1.  The United States position in the world is unique and it is in the interests of the American people to advance and sustain it.  We are the world's indispensable nation, and our national security policy will reflect it.  While other nations are growing in terms of economic power, no other nation combines American economic, military and political power, and no other nation can or will fill America's role in the world for decades to come.  The world needs a powerful and influential America, and this position redounds to the benefit of the American people.

2.  The United States will not shrink from its interests, and those interests are best served through a combination of forward deployed military strength, active participation in regional forums, close and mutually beneficial diplomatic relations, and free-and-open trade.  While it is comforting to consider shrinking from the world and getting others to "pay their share", it is an invitation to instability and conflict, both of which threaten our security and our prosperity.  It is in America's interest to pay the price required to lead the world, as our position of leadership works to the benefit of every American.

3.  Our strong, central, and positive role in the world is not boundless.  We will resource the world's strongest military, but we must make critical strategic choices about how that military is comprised.  We will favor mobile, flexible, forward deployed combat power suitable to protecting and sustaining our peacetime interests and our national security, while retaining the capability to mobilize for general war from a garrisoned base.  Naval and aerospace power will be favored over land power.  We will upgrade and reduce our strategic nuclear arsenal.  The nuclear triad served us well during the Cold War, but three separate methods of destroying the world is wasteful.  To this end, we will continue to operate our fleet of ballistic missile submarines until the end of their service lives, but they will not be replaced.

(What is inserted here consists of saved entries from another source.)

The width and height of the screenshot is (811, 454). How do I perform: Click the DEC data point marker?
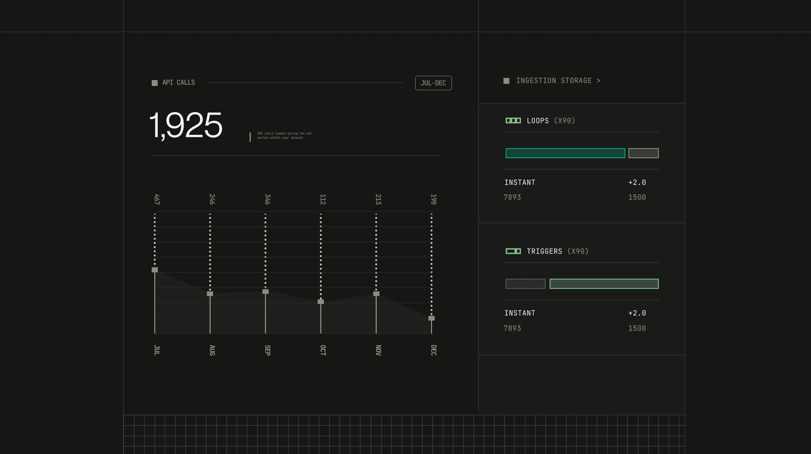(431, 318)
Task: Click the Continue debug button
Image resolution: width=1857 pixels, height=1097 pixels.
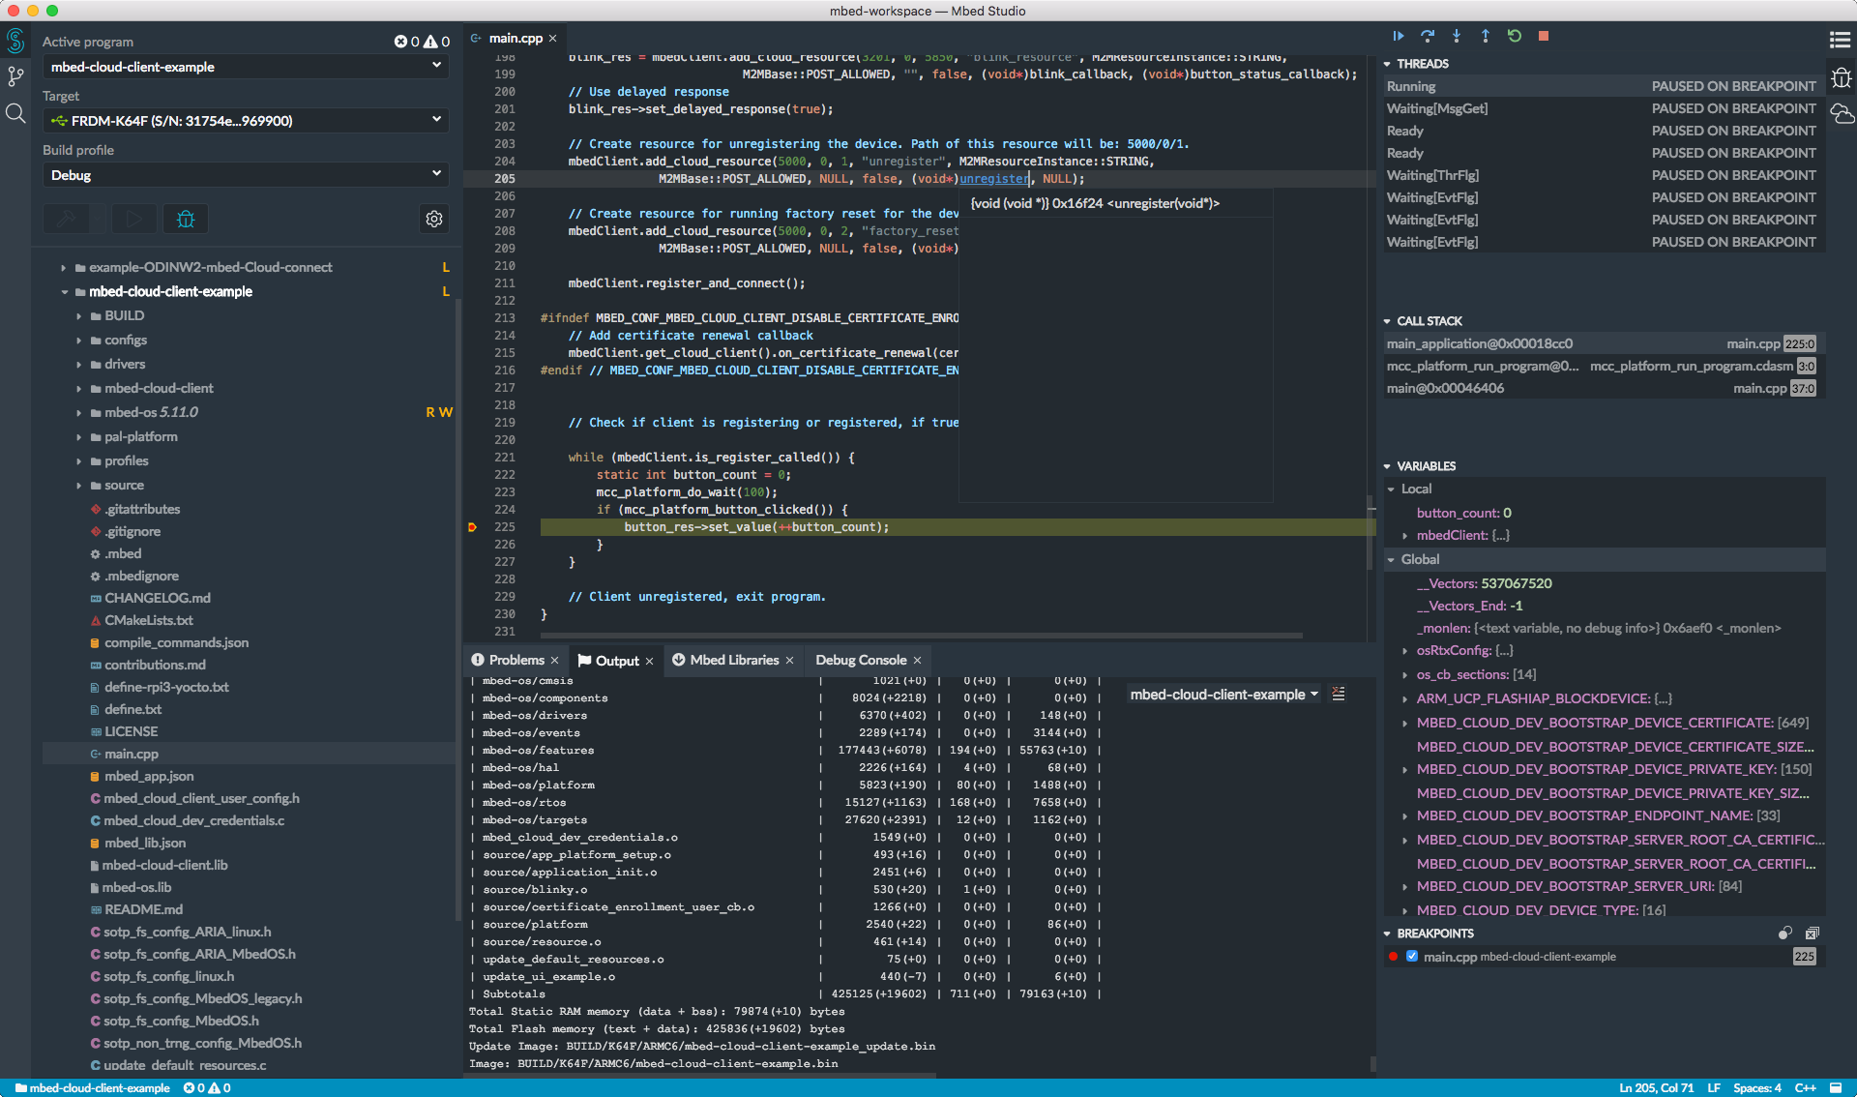Action: [1399, 36]
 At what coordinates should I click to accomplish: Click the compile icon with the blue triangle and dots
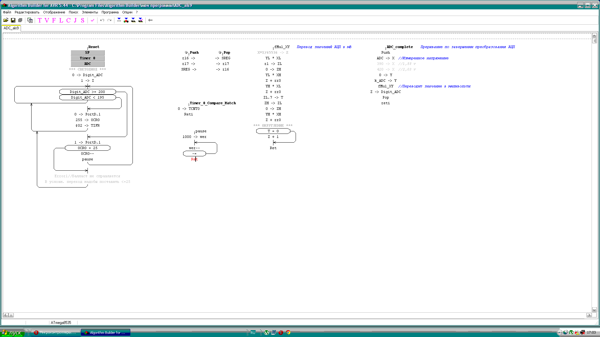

4.  We will be active leaders in world and regional forums.  We will work hard with friends, allies and others to reach consensus approaches to conflict.  We do not relinquish the right to act unilaterally in protecting our national interests, but our preference will always be for coalition action.  We will work with our friends and allies to increase their contributions to their own security, especially in increasing those capabilities that our strategic choices de-emphasize.  We will lead a strong team--on the field--not on the sidelines.

5.  We seek a strong military at a reasonable price.  We reject the notion that such a military deprives the nation of resources that should be applied elsewhere; rather, we believe that such a military creates the conditions for the prosperity that drives our economy forward.  Said another way, we cannot look first to cutting the defense budget to fund other domestic priorities; we should look there last.  Such a view demands that resources allocated to defense be spent wisely, and we as a party have not done this well in the recent past, preferring to overspend rather than make tough choices.  We will make those choices now. We support a consistent base level of defense spending, and we believe it should be proportional to the extent of our global interests as measured in gross domestic product.  Protecting and sustaining our enduring vital interests is what creates the minimum investment in national security, while the response to growing or actual threats creates additional requirements.  We propose to spend a minimum of 3.75% of GDP on national defense on an annual basis, and we recognize that if GDP declines, so should defense spending. 


6.  We assert that Democracy is the political system most consistent with human nature, and we will favor those nations where it is practiced.  We cannot however, create it where it does not exist, and we will not attempt to impose it where it is nascent.  The tide of history has turned, democracy and free markets have prevailed.  Our role now is to be stewards of this evolution, not guarantors.


Ok, that's a long post, so I'll stop here.